Why EfficientNetV2-B0?

I first heard about EfficientNet when version 2 first came out. During that time and even until now, EfficientNet is one of if not the best convolutional neural networks in terms or speed of training and accuracy. In other word: it is incredibly efficient.

I wanted to start off with the EfficientNetV2-S model which is has 22 million parameters but I found out training the S model take roughly 3x the training time so I decided to go with the B0 model which only has 5 million parameters.

The Code

The code can be seperated into five sections: - imports - setting up global variables - getting up the data - creating the model - compiling and fitting the model

We will start with the imports. It is standard tensorflow and keras libraries; boto3 for aws integration and datetime for logging.

import tensorflow as tf
from tensorflow import keras
from tensorflow.keras import layers
import boto3
import datetime

Global Variables and Mixed Precision

Next is setting global variables and setting mixed_precision to mixed_float16. Modern GPUs (those with tensor cores) can drastically improve the time to do matrix multiplication and perform mixed-precision multiplication very efficiently. So this allows us to start with 16-bit precision for most of the calculation which frees up VRAM and also helps with training speed. Later we will increase the precision back to 32-bit.

IMG_SIZE = 512
BATCH_SIZE = 32
DATA_DIR = './dataset/'
NUM_CLASSES = 3595

PREVIOUS_EPOCHS = 0
EPOCHS_TO_TRAIN = 25
TOTAL_EPOCHS = PREVIOUS_EPOCHS + EPOCHS_TO_TRAIN

tf.keras.mixed_precision.set_global_policy('mixed_float16')
print("Mixed precision enabled.")

Loading and Preparing the Data

Here we find our data and split it into training and validation and we prefetch each batch one batch ahead. Originally I set the buffer_size=AUTOTUNE but it resulted in my system running out of memory.

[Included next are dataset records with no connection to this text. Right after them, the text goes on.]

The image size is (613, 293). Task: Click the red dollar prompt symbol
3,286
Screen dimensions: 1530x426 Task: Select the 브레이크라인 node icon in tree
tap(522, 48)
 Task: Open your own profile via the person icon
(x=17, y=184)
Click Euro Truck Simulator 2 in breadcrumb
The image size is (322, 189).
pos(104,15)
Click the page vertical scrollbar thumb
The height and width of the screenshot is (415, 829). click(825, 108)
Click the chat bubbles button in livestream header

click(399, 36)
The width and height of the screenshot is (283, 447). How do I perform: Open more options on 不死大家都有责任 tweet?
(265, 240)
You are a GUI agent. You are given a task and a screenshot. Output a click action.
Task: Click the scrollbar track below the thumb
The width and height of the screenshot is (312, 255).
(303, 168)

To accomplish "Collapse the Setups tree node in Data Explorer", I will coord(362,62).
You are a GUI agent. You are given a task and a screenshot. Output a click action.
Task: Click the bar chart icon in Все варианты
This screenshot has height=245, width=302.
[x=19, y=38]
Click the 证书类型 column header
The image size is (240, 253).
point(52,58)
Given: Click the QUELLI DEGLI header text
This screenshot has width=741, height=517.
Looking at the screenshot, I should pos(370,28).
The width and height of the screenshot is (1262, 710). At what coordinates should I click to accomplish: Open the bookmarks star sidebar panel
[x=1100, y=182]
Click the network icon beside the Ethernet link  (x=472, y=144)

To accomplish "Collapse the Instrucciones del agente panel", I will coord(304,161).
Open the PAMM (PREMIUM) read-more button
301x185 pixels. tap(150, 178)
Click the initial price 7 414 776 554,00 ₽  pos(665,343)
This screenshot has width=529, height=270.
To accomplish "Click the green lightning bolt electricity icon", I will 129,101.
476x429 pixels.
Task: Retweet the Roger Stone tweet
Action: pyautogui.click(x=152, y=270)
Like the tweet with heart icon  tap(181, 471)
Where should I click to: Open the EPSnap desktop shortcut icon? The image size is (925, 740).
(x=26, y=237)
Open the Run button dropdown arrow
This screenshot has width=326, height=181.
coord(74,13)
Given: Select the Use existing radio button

train_ds = tf.keras.utils.image_dataset_from_directory(
  DATA_DIR,
  validation_split=0.2,
  subset="training",
  seed=1234,
  image_size=(IMG_SIZE, IMG_SIZE),
  batch_size=BATCH_SIZE,
)
val_ds = tf.keras.utils.image_dataset_from_directory(
  DATA_DIR,
  validation_split=0.2,
  subset="validation",
  seed=1234,
  image_size=(IMG_SIZE, IMG_SIZE),
  batch_size=BATCH_SIZE,
)

# AUTOTUNE = tf.data.AUTOTUNE
train_ds = train_ds.prefetch(buffer_size=1)
val_ds = val_ds.prefetch(buffer_size=1)

Building the Model Architecture

This is perhaps the most important part of the code. We get our EfficientNetv2-B0 model with pre-trained weights using the imagenet dataset. We remove the top layer and set trainable = FALSE. Basically, we freeze all the layers in the model so that the weights from the imagenet wouldn’t change during the training.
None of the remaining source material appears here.